Amín afirmó que siente miedo en la cárcel

El hombre que asesinó a su esposa fue llevado a Tribunales, pero luego de hablar con él la fiscal decidió que no lo interrogaría oficialmente. El homicida dio a entender que no recordaba lo que había pasado en la madrugada del 28 de octubre. Apelación.

VIGILANCIA. Escoltado por policías y guardiacárceles y con el rostro tapado, Amín es conducido a la Fiscalía VI. LA GACETA / JORGE OLMOS SGROSSO
VIGILANCIA. Escoltado por policías y guardiacárceles y con el rostro tapado, Amín es conducido a la Fiscalía VI. LA GACETA / JORGE OLMOS SGROSSO
14 Diciembre 2007
“¡La amaba! ¡Jamás pude haberla matado!”. Estas fueron las primeras palabras que la fiscal Adriana Reinoso Cuello escuchó de boca de Pablo Antonio Amín, el hombre que asesinó a su esposa, María Marta Arias, y que ayer fue trasladado desde la cárcel hasta Tribunales.
Amín fue citado para declarar, pero finalmente la fiscal desistió de interrogarlo, ya que hasta que una junta médica no lo someta a distintas pericias, no se sabrá si al santiagueño, de 24 años, pueden imputarle el crimen.

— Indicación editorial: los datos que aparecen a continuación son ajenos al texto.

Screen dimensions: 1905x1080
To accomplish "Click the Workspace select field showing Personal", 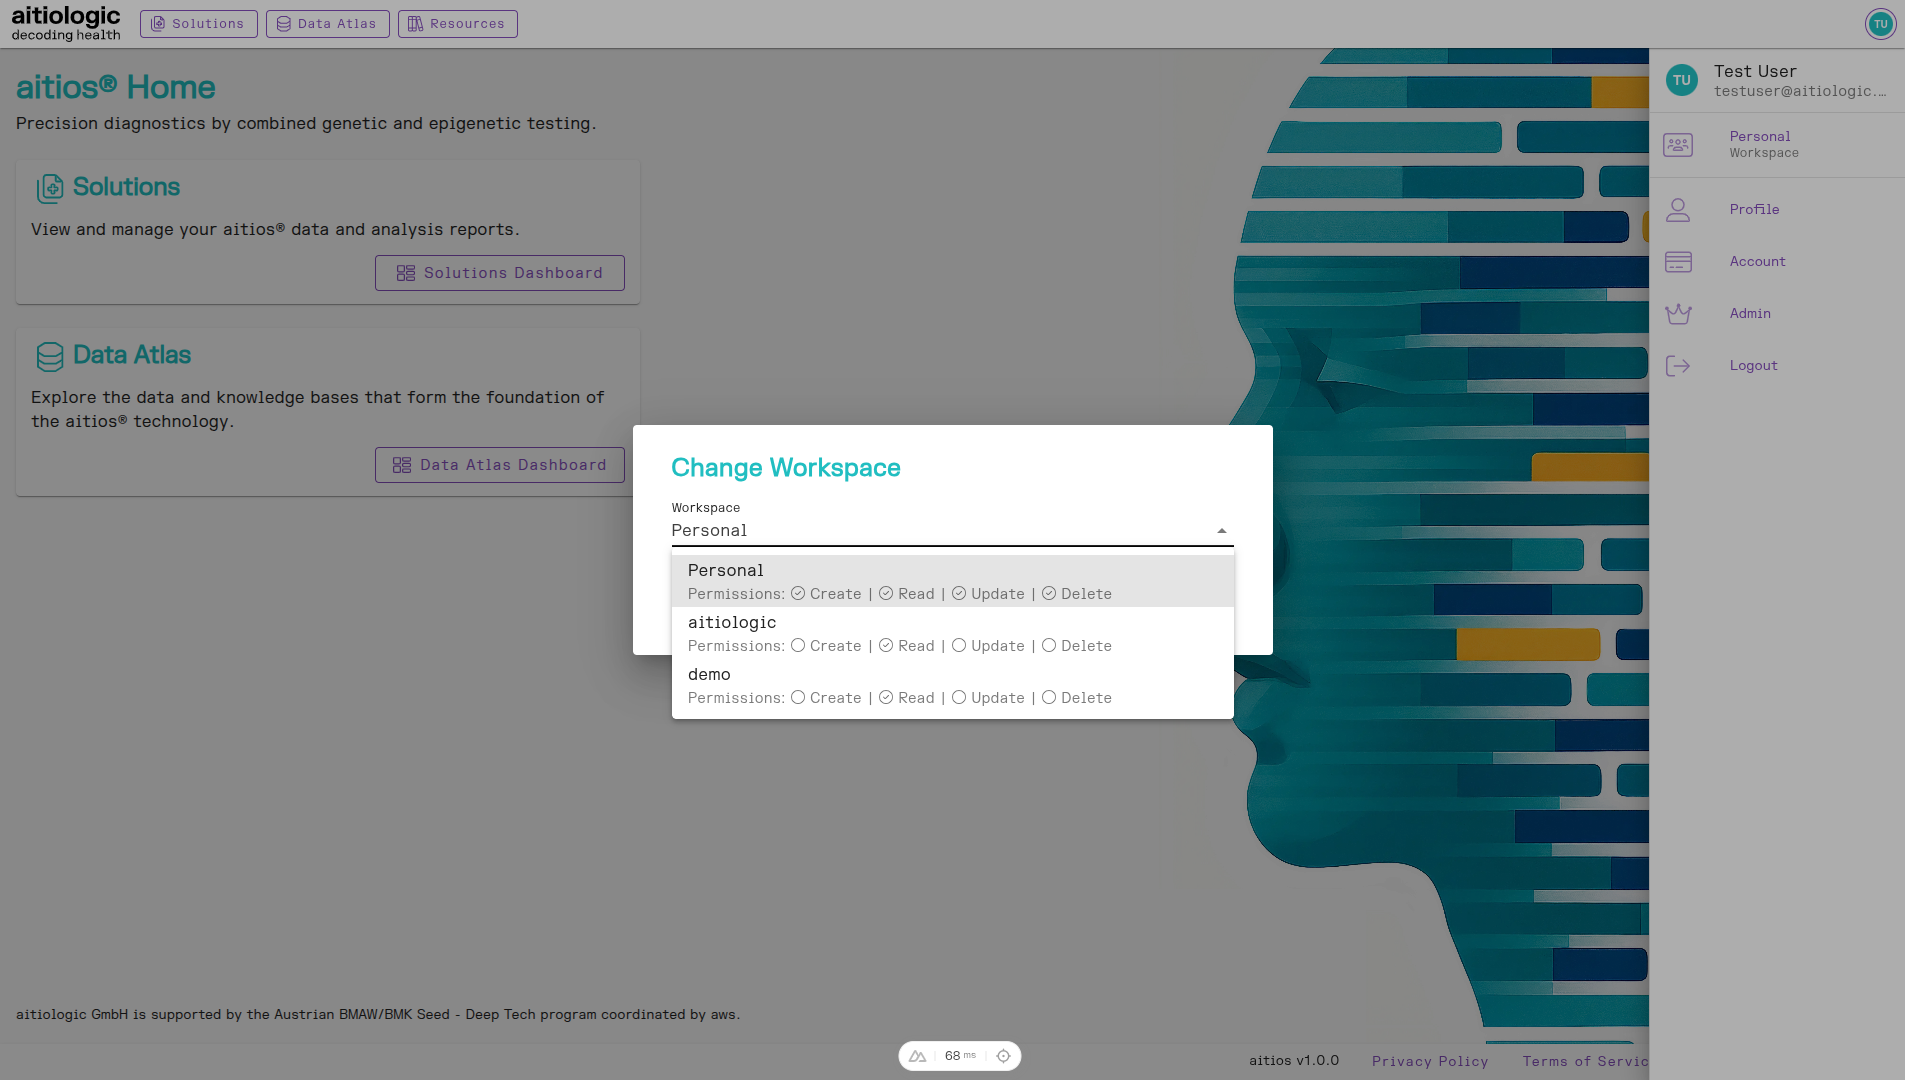I will pos(940,531).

El martes, el juez Víctor Manuel Pérez, sobre la base de un informe de la médica forense Yolanda Gordillo y a pedido de Reinoso Cuello, ordenó que Amín sea trasladado desde el Hospital Obarrio hasta el penal de Villa Urquiza. Entonces, Mario Leiva Haro, representante de la familia Arias, pidió que sea imputado, teniendo en cuenta de que, a pesar del tiempo transcurrido desde el crimen, ocurrido el 28 de octubre en el hotel Catalinas Park, Amín no había sido interrogado por la fiscal.
El joven, en una charla informal dentro de la Fiscalía VI, aseguró que no recordaba nada de lo sucedido. Según trascendió, la forense Gordillo le respondió: “ya hemos hablado del tema. Vos sabés muy bien lo que pasó”. Entonces, Amín aseguró que quería volver al hospital. “En la cárcel no estoy tranquilo. Por seguridad dejé de tomar los sedantes. Tengo miedo de quedarme dormido y que me pase algo malo”, afirmó. En ese momento intervino Leiva Haro. “¿Sabés por qué estás acá?”, le preguntó. “Lo estoy leyendo ahora”, respondió Amín mientras hojeaba el expediente en cuya carátula aparece el nombre de su esposa y el suyo como autor del homicidio.

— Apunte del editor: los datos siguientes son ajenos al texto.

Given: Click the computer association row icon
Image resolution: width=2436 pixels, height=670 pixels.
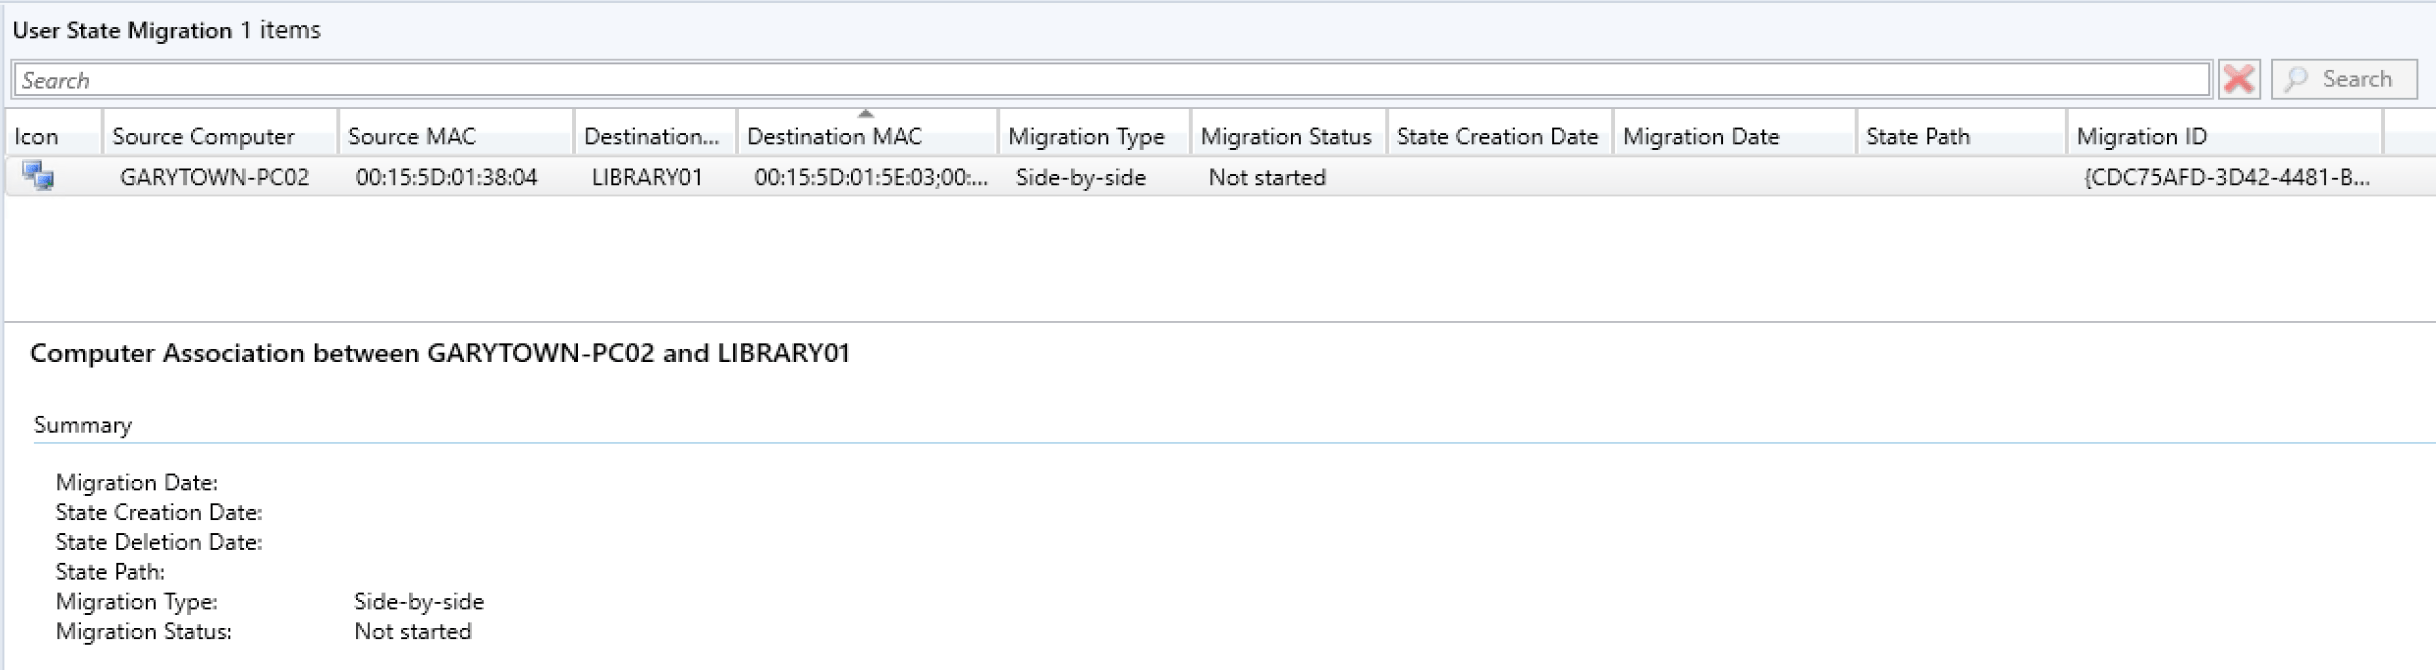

Luego de esta charla, la fiscal decidió que no iba a interrogarlo.  
“El juez Pérez, en el fallo en el que autorizó el traslado del Obarrio, dejó en claro que se confirmaba la detención. Esto, supuestamente, dejaba sin efecto la suspensión de los tiempos procesales que había dictado la Justicia. La fiscal, ante esto, decidió que vaya a Tribunales”, explicaron Roberto Flores y Martín Zottoli, defensores de Amín. Los profesionales presentaron un planteo de nulidad contra la resolución que dictó Pérez. “No puede prestar declaración como imputado, ya que hasta el momento no se sabe si puede ser acusado”, indicaron. Al mismo tiempo, esperan que la Cámara de Apelaciones ordene que Amín sea llevado otra vez al Obarrio. Reinoso Cuello les comunicó a los defensores y al responsable de la querella que convocará a una junta médica, y que cuando los profesionales le envíen un informe detallado sobre la salud mental de Amín, decidirá si lo imputa o no.

Los evaluadores
Cinco profesionales asumirán la tarea de estudiar la conducta de Amín: dos del Obarrio, uno del Hospital de Salud Mental Nuestra Señora del Carmen, la jefa del gabinete psicosocial del Poder Judicial y la médica forense. A ellos se sumarán peritos de parte, uno por la defensa y otro por la querella. Según trascendió, el resultado de los estudios estaría listo el próximo año. “Nos vamos a oponer. Vamos a pedir el levantamiento de la suspensión de los plazos procesales para que sea citado a declarar. El sigue montando un circo para no afrontar la Justicia”, expresó Leiva Haro, que está convencido de que Arias fue víctima de un crimen pasional, motivado por celos. Los defensores rechazan esta hipótesis.
Anoche Amín sufrió una descompensación en la cárcel y debió ser trasladado al Hospital Avellaneda. Luego de ser medicado, recibió el alta médica.